Pharmacokinetic simulations of spect quantitation of the M 2 muscarinic neuroreceptor subtype in disease states using radioiodinated (R,R)-41QNB

Abstract

Alzheimer's disease (AD) involves selective loss of muscarinic M 2, but not M 1, subtype neuroreceptors in the posterior parietal cortex of the human brain. Emission tomographic study of the loss of M 2 receptors in AD is limited by the fact that there is currently no available M 2-selective radioligand which can penetrate the blood-brain barrier. However, by taking advantage of the different pharmacokinetic properties of (R,R)-[ 123I]IQNB for the M 1 and M 2 subtypes, it may be possible to estimate losses in M 2. It has previously been hypothesized that the difference between an early study and a late study should provide information on the M 2 receptor population.

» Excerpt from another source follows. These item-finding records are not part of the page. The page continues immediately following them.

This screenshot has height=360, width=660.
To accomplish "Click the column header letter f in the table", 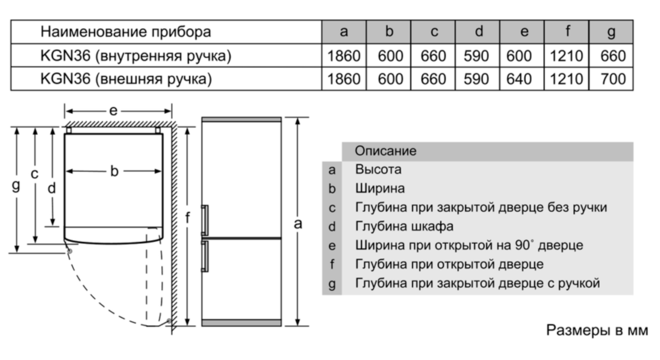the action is (x=567, y=31).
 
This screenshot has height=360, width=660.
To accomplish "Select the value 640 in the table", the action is (x=519, y=79).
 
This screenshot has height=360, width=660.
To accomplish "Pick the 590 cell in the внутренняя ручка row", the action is (x=476, y=56).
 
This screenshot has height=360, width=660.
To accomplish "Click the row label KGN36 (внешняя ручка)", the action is (x=126, y=79).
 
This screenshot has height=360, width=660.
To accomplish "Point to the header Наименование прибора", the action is (x=125, y=32).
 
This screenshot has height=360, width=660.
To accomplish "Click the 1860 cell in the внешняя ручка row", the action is (x=344, y=79).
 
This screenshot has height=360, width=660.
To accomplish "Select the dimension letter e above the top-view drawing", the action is (x=113, y=111).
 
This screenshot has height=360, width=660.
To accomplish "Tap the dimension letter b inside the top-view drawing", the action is (x=114, y=171).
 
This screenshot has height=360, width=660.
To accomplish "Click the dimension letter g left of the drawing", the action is (x=16, y=185).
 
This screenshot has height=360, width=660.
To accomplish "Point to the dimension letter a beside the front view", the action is (x=297, y=223).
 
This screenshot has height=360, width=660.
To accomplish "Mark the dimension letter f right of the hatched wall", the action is (x=187, y=217).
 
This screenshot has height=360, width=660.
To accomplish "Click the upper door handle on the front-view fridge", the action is (x=205, y=220).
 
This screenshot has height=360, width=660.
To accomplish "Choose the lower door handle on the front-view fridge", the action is (x=205, y=256).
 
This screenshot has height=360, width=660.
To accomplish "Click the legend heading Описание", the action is (x=385, y=151).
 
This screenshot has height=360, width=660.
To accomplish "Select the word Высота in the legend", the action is (x=378, y=170).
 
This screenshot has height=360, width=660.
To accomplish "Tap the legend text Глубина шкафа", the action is (x=404, y=226).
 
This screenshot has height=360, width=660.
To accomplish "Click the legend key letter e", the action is (x=332, y=246).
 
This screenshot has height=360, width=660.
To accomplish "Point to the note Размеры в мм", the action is (x=597, y=330).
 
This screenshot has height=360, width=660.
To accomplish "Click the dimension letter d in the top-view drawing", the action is (x=51, y=188).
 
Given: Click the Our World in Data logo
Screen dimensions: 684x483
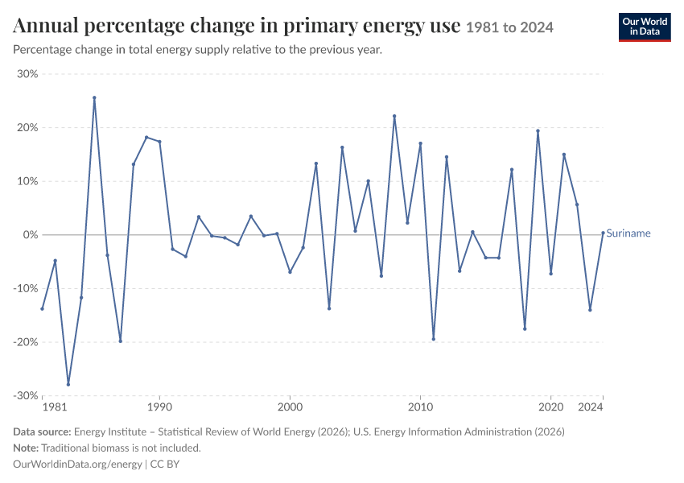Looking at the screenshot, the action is [x=645, y=27].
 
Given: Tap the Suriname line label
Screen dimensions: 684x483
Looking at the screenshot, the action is [x=628, y=233].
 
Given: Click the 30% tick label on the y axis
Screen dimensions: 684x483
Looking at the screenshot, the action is [x=27, y=74].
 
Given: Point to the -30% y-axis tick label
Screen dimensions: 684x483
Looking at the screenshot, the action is [x=26, y=396].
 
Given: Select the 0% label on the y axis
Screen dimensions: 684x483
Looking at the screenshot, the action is [x=31, y=235].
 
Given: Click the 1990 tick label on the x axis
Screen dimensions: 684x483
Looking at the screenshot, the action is [x=159, y=407].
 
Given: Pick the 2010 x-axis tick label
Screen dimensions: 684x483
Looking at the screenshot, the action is [x=421, y=407].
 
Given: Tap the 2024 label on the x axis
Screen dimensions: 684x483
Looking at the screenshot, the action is [x=591, y=407].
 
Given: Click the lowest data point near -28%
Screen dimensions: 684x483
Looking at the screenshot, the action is [x=68, y=385].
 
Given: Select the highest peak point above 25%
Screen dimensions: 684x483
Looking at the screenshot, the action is [x=94, y=97].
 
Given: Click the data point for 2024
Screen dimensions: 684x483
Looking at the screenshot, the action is [x=604, y=233].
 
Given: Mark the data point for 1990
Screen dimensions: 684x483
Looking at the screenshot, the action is [x=159, y=142].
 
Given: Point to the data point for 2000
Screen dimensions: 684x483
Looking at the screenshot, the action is [x=290, y=272].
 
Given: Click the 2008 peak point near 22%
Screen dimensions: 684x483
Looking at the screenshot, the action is [x=394, y=116].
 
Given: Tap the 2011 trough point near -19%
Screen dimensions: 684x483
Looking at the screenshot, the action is [x=434, y=339].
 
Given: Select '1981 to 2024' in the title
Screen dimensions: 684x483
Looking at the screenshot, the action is [x=509, y=27].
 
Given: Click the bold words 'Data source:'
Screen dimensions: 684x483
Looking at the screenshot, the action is [x=42, y=432].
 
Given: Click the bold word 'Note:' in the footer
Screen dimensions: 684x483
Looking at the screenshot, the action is [x=26, y=448].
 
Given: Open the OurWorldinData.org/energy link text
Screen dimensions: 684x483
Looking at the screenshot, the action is [x=77, y=464].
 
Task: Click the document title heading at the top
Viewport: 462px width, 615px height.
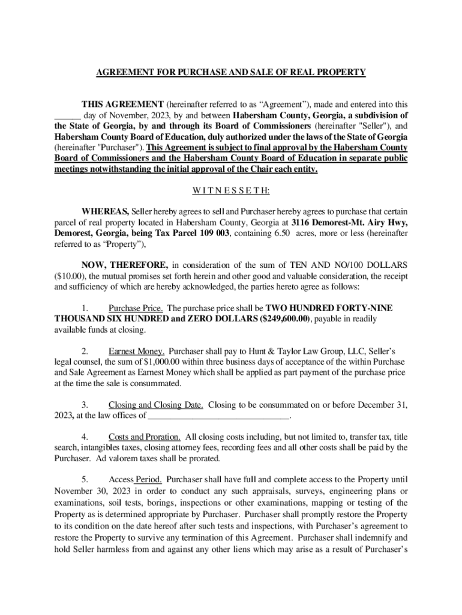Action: pos(231,73)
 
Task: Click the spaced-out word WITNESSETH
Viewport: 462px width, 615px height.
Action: pos(231,191)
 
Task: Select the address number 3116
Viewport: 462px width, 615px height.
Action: pos(295,222)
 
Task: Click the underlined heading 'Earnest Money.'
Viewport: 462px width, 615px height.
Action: pos(136,351)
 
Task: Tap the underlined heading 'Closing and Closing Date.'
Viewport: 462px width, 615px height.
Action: pos(155,405)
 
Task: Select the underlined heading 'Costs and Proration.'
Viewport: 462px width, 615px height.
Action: pos(145,437)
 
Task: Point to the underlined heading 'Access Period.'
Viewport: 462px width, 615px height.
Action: pos(136,480)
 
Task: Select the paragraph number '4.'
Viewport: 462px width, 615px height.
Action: pos(86,437)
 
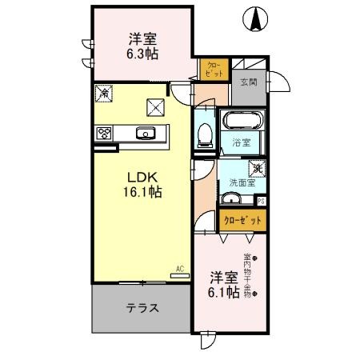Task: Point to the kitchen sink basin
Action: (146, 134)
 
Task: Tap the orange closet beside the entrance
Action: (214, 69)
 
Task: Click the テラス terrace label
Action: (142, 307)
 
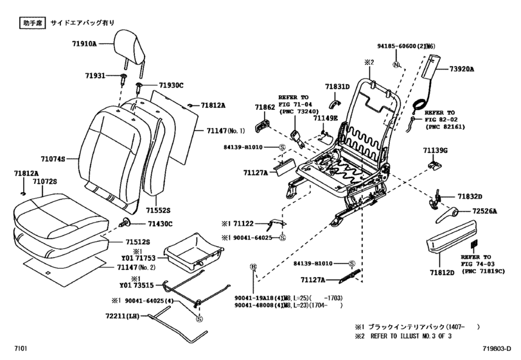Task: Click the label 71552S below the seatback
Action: point(157,210)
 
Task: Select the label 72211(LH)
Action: point(128,316)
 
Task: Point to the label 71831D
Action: point(337,86)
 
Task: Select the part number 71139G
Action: point(436,150)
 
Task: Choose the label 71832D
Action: point(470,196)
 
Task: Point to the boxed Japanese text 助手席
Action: point(26,22)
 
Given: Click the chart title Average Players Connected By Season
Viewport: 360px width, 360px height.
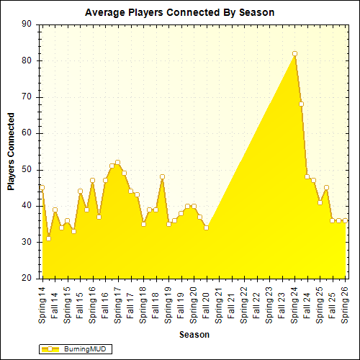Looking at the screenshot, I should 179,12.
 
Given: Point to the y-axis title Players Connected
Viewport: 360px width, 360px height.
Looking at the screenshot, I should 11,151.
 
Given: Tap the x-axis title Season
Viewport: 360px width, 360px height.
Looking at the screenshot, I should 194,335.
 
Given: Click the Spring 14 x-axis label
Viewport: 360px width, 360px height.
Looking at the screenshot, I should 42,303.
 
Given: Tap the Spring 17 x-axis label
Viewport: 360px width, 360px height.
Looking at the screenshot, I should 117,303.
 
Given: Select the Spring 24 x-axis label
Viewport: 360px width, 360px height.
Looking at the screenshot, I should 294,303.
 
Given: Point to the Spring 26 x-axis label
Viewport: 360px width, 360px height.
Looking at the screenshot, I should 345,303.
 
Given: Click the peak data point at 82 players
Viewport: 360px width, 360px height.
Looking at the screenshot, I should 294,53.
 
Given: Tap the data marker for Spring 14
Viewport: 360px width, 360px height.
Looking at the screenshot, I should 42,188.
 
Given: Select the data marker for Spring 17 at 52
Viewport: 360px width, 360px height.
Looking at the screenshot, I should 117,162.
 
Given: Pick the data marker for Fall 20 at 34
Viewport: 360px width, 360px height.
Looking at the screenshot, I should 206,228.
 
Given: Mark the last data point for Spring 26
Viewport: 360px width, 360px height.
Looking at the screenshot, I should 345,220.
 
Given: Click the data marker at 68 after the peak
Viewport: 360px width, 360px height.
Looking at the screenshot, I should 301,104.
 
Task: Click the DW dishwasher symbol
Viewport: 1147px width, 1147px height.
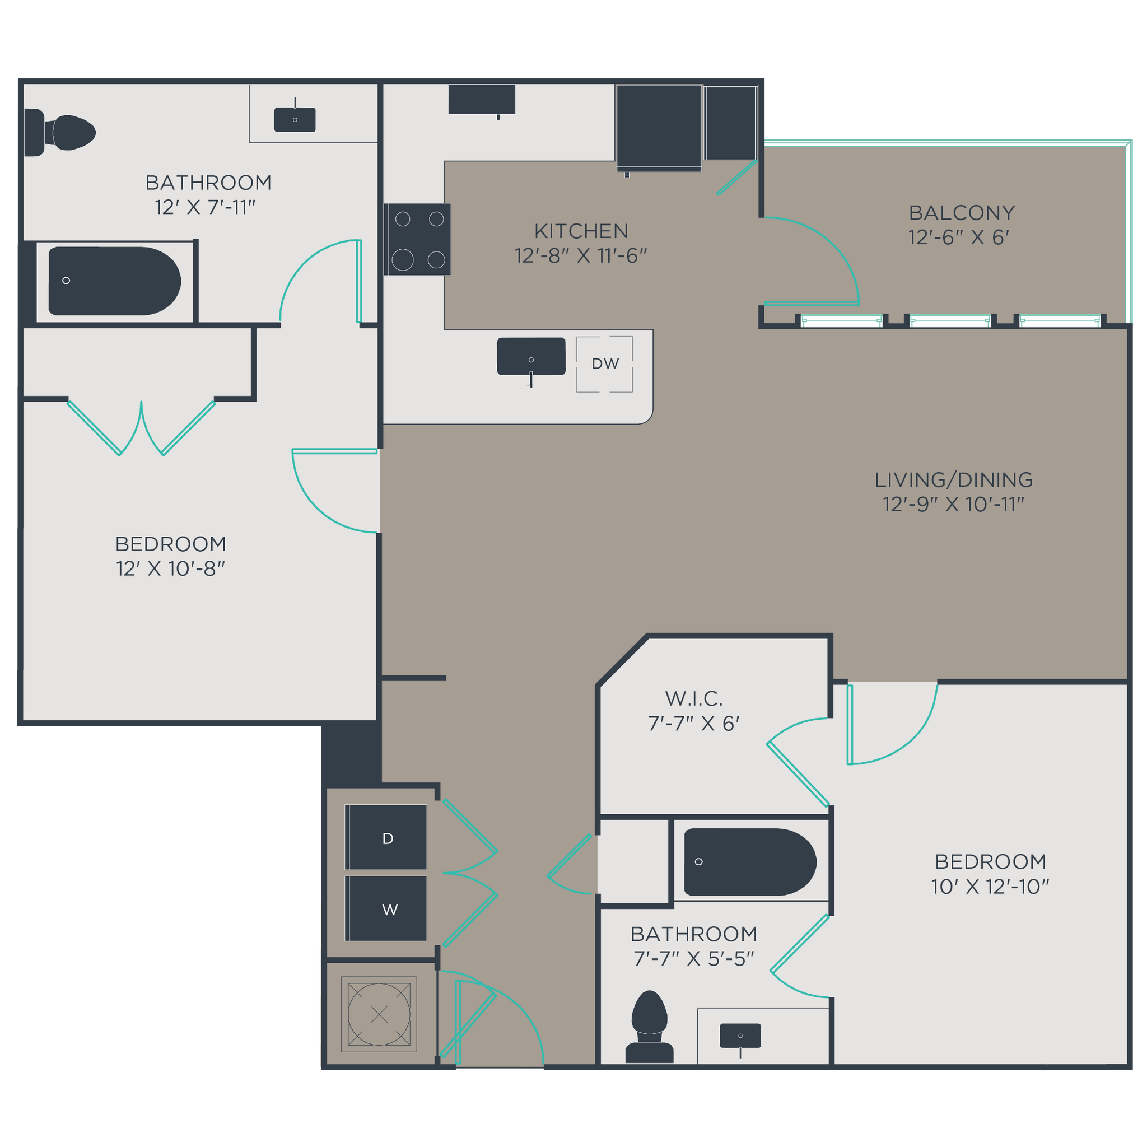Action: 604,363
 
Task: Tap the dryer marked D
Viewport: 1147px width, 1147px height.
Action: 386,837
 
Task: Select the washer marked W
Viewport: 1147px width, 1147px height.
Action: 386,908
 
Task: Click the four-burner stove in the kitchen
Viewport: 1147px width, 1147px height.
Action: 418,239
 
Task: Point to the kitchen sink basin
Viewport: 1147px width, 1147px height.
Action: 531,356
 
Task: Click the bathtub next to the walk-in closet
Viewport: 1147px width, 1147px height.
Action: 749,861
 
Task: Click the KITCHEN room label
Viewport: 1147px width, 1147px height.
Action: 581,231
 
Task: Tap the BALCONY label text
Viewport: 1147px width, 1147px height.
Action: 961,212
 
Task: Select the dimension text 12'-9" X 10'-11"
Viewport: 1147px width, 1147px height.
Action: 953,504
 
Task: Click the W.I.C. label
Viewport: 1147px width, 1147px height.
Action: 693,699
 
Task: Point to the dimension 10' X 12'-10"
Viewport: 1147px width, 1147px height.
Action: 990,887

In order to test this hypothesis, we present here the results of pharmacokinetic simulations of the in vivo localization of (R,R)-[ 123I]IQNB in brain regions containing various proportions of M 1 and M 2 subtypes. These results permit us to conclude that SPECT imaging of (R,R)-[ 123I]IQNB localization can potentially be used to quantitate changes in the M 2 subtype in a disease state within a brain region for which the ratio M 2/M 1 is sufficiently high in normal individuals.